● **What to produce**
Word for word, restate every entry shown below.

= = = = = = =

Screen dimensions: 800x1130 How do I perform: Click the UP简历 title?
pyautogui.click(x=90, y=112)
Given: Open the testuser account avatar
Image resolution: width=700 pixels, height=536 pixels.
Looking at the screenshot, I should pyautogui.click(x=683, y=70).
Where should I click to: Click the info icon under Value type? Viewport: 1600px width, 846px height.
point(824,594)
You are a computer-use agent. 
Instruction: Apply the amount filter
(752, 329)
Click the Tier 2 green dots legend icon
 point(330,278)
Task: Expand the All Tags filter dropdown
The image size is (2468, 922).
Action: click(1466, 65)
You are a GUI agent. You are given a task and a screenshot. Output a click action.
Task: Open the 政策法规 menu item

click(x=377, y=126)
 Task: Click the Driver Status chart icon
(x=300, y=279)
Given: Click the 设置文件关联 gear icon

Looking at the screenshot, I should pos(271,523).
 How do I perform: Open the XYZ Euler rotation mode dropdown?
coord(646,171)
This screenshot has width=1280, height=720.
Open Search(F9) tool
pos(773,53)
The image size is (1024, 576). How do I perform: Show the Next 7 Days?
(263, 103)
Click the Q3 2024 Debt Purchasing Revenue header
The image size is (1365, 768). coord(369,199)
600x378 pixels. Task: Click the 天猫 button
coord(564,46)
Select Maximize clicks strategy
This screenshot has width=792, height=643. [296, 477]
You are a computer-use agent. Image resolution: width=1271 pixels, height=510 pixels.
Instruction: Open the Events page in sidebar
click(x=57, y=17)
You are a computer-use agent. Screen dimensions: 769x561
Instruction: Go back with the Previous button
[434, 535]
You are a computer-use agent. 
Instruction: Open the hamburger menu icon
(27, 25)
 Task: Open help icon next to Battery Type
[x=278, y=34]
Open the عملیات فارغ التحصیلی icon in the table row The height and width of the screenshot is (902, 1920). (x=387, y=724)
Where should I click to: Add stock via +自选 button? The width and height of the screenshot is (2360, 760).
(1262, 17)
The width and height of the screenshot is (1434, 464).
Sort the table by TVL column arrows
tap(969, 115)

= = = = = = =

● **Response to this exercise**
Screen dimensions: 800x1130 How do I perform: Click the UP简历 title?
pyautogui.click(x=90, y=112)
Given: Open the testuser account avatar
Image resolution: width=700 pixels, height=536 pixels.
Looking at the screenshot, I should pyautogui.click(x=683, y=70).
Where should I click to: Click the info icon under Value type? Viewport: 1600px width, 846px height.
point(824,594)
You are a computer-use agent. 
Instruction: Apply the amount filter
(752, 329)
Click the Tier 2 green dots legend icon
 point(330,278)
Task: Expand the All Tags filter dropdown
The image size is (2468, 922).
Action: click(1466, 65)
You are a GUI agent. You are given a task and a screenshot. Output a click action.
Task: Open the 政策法规 menu item

click(x=377, y=126)
 Task: Click the Driver Status chart icon
(x=300, y=279)
Given: Click the 设置文件关联 gear icon

Looking at the screenshot, I should pos(271,523).
 How do I perform: Open the XYZ Euler rotation mode dropdown?
coord(646,171)
This screenshot has width=1280, height=720.
Open Search(F9) tool
pos(773,53)
The image size is (1024, 576). How do I perform: Show the Next 7 Days?
(263, 103)
Click the Q3 2024 Debt Purchasing Revenue header
The image size is (1365, 768). coord(369,199)
600x378 pixels. Task: Click the 天猫 button
coord(564,46)
Select Maximize clicks strategy
This screenshot has width=792, height=643. [296, 477]
You are a computer-use agent. Image resolution: width=1271 pixels, height=510 pixels.
Instruction: Open the Events page in sidebar
click(x=57, y=17)
You are a computer-use agent. Screen dimensions: 769x561
Instruction: Go back with the Previous button
[434, 535]
You are a computer-use agent. 
Instruction: Open the hamburger menu icon
(27, 25)
 Task: Open help icon next to Battery Type
[x=278, y=34]
Open the عملیات فارغ التحصیلی icon in the table row The height and width of the screenshot is (902, 1920). (x=387, y=724)
Where should I click to: Add stock via +自选 button? The width and height of the screenshot is (2360, 760).
(1262, 17)
The width and height of the screenshot is (1434, 464).
Sort the table by TVL column arrows
tap(969, 115)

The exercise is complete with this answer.